__Exercices à réaliser__.
• a. D'après le passage sur Charles-Albert Keller, en quelle année celui-ci réussit-il à produire de l'acier dans un four électrique ?
• b. Poursuivez le passage sur Charles-Albert Keller en reprenant juste après sa dernière phrase.

Ce produit constitue à l'époque la seule source connue d'acétylène, gaz d'éclairage alors très employé (mais qui n'est plus guère utilisé de nos jours que pour les lampes des spéléologues). Une petite chute d'eau produit l'électricité nécessaire. Malgré sa faible puissance, Charles-Albert met au point la fabrication de plusieurs produits sidérurgiques, dont des aciers au chrome utilisés pour les blindages. En 1901, il parvient - c'est une innovation - à produire de l'acier dans un four électrique. Il présente ses résultats au premier Congrès de la Houille blanche à Grenoble, en 1902. Dès lors, sa trajectoire professionnelle prend son orientation définitive. Sans attendre, il recherche dans le Dauphiné un site industriel dont les dénivelés peuvent fournir la puissance hydraulique dont il a besoin. Il remarque une usine de carbure de calcium abandonnée, à Livet. Cette commune (aujourd'hui Livet-et-Gavet) se niche à 620 m d'altitude dans la vallée encaissée de la Romanche, à 20 km au sud-est de Grenoble (voir AMM de janvier-février 1997). Charles-Albert Keller y implante le noyau de toute une structure de production d'acier et d'électricité. Dès 1902, le gadzarts met en service une première batterie de fours électriques de 1 250 ch. Puis il augmente la puissance de la chute d'eau de 60 m (20 000 ch. en 1926).

__Données fournies__.
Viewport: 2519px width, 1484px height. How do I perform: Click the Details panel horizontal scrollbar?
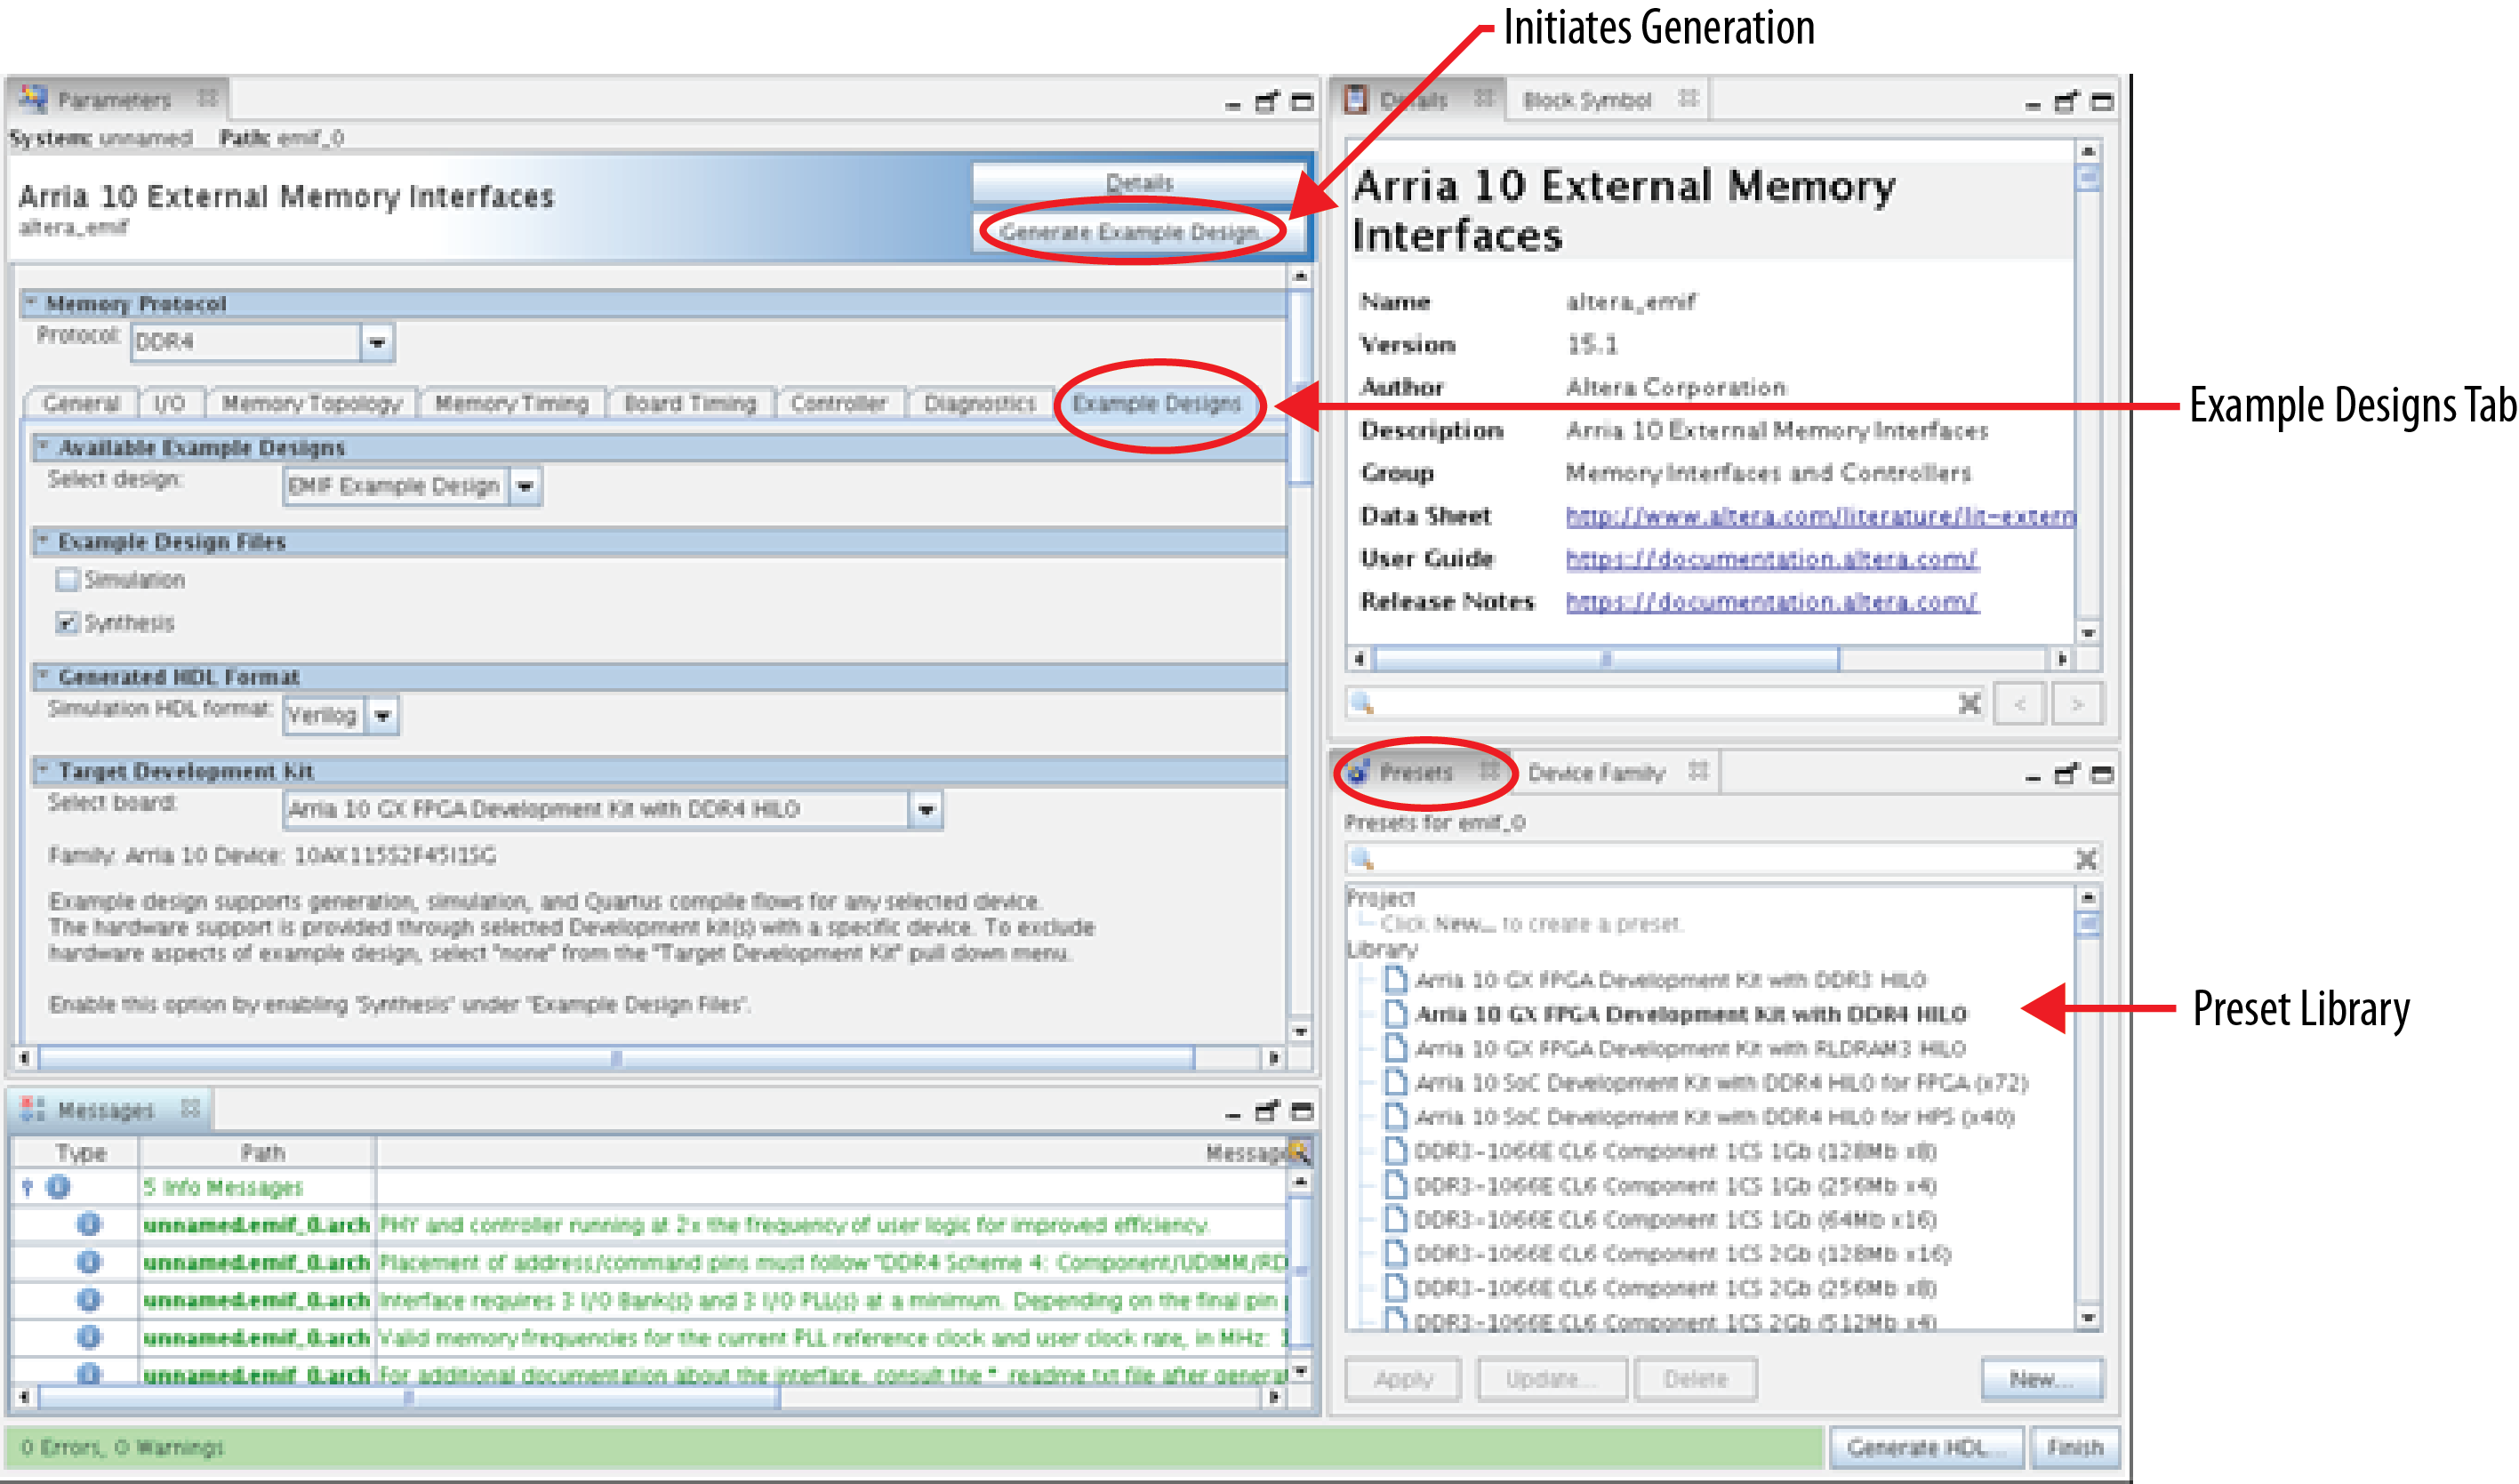(x=1606, y=659)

__Réponses par exercice__.
• a. En 1901.

• b.
L'industriel trouve aussi le temps de se marier. Marie Mathis, sa première épouse (il en aura trois), est une Alsacienne de 22 ans. Ils s'unissent en 1906 à Paris VIIIe, où Charles-Albert a un logement, rue de Moscou. La même année, à 32 ans, il crée les structures juridiques nécessaires à son développement: la société Keller et Leleux S.A., au capital de 3 500 000 F - en francs-or, soit 10 millions d'euros aujourd'hui. Un an plus tard, il réussit à traiter directement le minerai de fer dans un four spécial: c'est le haut-fourneau électrique. Mais la grande réussite de Keller sera en 1908 l'obtention de fonte synthétique, au four électrique, à partir de ferrailles et de charbon. Ce procédé devient pendant la Grande Guerre d'autant plus stratégique que les mines et hauts-fourneaux du Nord et de l'Est sont indisponibles. Charles-Albert reste donc à son "poste de combat" : la direction de ses usines, que la Défense nationale sollicite fortement. Pour augmenter la production, il a besoin de davantage d'énergie. À cet effet, il construit en 1916 l'extraordinaire centrale des Vernes, où il manifeste son goût pour l'architecture (voir encadré). Entre 1914 et 1918, Livet fabrique 120 000 t de fonte pour les obus de gros calibre. Une voie ferrée qui escalade la vallée alimente l'usine en ferrailles et évacue la production. En 1919, les insignes de chevalier de la Légion d'honneur récompensent Charles-Albert Keller - un des premiers civils ainsi distingués - pour cette contribution exceptionnelle à l'effort de guerre. Il a entre-temps divorcé, et en 1923, il épouse Maria-Marguerite Moulins (33 ans), à Paris VIIe. À l'Exposition internationale de la houille blanche de Grenoble, en 1925, l'ingénieur promeut ses conceptions novatrices de l'électrométallurgie et de l'emploi de l'électricité hydraulique... et est promu officier de la Légion d'honneur.

Membre influent du Conseil supérieur de l'Exposition, il y participe également par le stand des Établissements Keller et Leleux. En 1927, il installe à Livet un nouveau four géant, qui contribue à augmenter la consommation d'énergie.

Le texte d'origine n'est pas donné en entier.